Hack-for-hire group caught targeting Android devices and iCloud backups
Security researchers from Access Now, Lookout, and SMEX have identified a hack-for-hire group targeting journalists, activists, and government officials across the Middle East and North Africa. The hackers used phishing attacks to steal iCloud credentials, deployed Android spyware called ProSpy disguised as popular messaging apps, and attempted to hijack Signal accounts. Lookout links the campaign to BITTER APT, a hacking group with suspected ties to the Indian government and possible connections to the hack-for-hire company RebSec.
Key Points
- 1. A hack-for-hire group has been targeting journalists, activists, and government officials across the Middle East, North Africa, and potentially the U.S. and UK.
- 2. The attackers used phishing to steal Apple ID credentials and access iCloud backups, giving them full access to iPhone contents.
- 3. For Android users, the group deployed spyware called ProSpy disguised as popular apps like Signal, WhatsApp, Zoom, and regional messaging apps.
- 4. Lookout linked the campaign to BITTER APT, a group with suspected ties to the Indian government, and identified RebSec as a possible operator.
- 5. The hackers also attempted to hijack victims' Signal accounts by tricking them into adding attacker-controlled devices.

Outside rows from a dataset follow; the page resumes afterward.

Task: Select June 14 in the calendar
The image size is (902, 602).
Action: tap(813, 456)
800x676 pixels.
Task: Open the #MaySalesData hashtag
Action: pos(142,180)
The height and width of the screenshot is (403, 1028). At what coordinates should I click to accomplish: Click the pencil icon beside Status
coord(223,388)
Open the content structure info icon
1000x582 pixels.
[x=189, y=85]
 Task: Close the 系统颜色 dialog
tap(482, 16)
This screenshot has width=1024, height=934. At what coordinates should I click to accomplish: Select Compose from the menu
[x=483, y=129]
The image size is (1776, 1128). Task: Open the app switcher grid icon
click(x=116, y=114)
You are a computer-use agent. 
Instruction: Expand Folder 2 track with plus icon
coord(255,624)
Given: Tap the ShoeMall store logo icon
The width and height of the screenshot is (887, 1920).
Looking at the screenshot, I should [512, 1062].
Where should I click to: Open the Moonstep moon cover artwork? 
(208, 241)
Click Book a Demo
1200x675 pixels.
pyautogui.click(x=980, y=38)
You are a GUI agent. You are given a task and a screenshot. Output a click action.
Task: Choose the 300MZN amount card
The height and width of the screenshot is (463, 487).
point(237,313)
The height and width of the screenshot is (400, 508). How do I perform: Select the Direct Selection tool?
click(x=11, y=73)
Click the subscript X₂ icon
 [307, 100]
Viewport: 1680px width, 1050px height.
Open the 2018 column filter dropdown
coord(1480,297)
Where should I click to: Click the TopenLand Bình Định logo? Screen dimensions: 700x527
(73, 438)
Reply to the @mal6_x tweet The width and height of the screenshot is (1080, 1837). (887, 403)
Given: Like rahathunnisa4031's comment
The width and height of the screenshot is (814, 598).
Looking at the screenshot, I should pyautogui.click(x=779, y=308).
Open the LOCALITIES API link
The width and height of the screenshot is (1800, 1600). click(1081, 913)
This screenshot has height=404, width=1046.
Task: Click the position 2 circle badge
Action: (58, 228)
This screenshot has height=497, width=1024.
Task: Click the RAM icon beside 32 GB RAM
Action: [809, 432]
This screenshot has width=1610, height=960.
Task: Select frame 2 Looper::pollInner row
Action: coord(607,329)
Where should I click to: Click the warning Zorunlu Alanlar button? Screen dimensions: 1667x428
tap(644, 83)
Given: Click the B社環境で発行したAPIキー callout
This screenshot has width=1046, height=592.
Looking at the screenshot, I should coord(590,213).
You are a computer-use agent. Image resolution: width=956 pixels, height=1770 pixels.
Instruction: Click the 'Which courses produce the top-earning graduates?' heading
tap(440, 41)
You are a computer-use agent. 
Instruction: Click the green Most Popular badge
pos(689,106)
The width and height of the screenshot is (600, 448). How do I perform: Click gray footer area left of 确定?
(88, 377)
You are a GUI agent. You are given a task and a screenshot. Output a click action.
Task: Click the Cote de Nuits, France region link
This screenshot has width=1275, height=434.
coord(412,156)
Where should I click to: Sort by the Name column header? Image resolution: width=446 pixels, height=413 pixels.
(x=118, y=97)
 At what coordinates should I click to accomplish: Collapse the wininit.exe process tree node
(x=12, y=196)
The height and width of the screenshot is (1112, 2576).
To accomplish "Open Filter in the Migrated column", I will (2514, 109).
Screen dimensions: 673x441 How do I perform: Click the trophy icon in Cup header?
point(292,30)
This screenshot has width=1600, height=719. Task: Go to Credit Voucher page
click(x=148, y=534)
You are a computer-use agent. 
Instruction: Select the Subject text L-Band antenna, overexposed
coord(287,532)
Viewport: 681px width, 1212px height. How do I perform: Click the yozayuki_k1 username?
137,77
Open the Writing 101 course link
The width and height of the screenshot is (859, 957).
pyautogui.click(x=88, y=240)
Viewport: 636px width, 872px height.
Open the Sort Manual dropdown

- 6. RebSec has since deleted its social media accounts and website, and the Indian embassy did not respond to requests for comment.
Relevance
- This campaign highlights the growing trend of governments outsourcing hacking operations to private companies, creating a cheaper alternative to commercial spyware like Pegasus.
- The targeting of journalists and activists underscores persistent threats to press freedom and civil society in authoritarian regions.
- The use of relatively simple techniques like phishing and fake apps demonstrates that effective surveillance does not require sophisticated zero-day exploits.
The exposure of this hack-for-hire operation reveals a thriving shadow industry where private companies offer governments plausible deniability for digital espionage against civil society.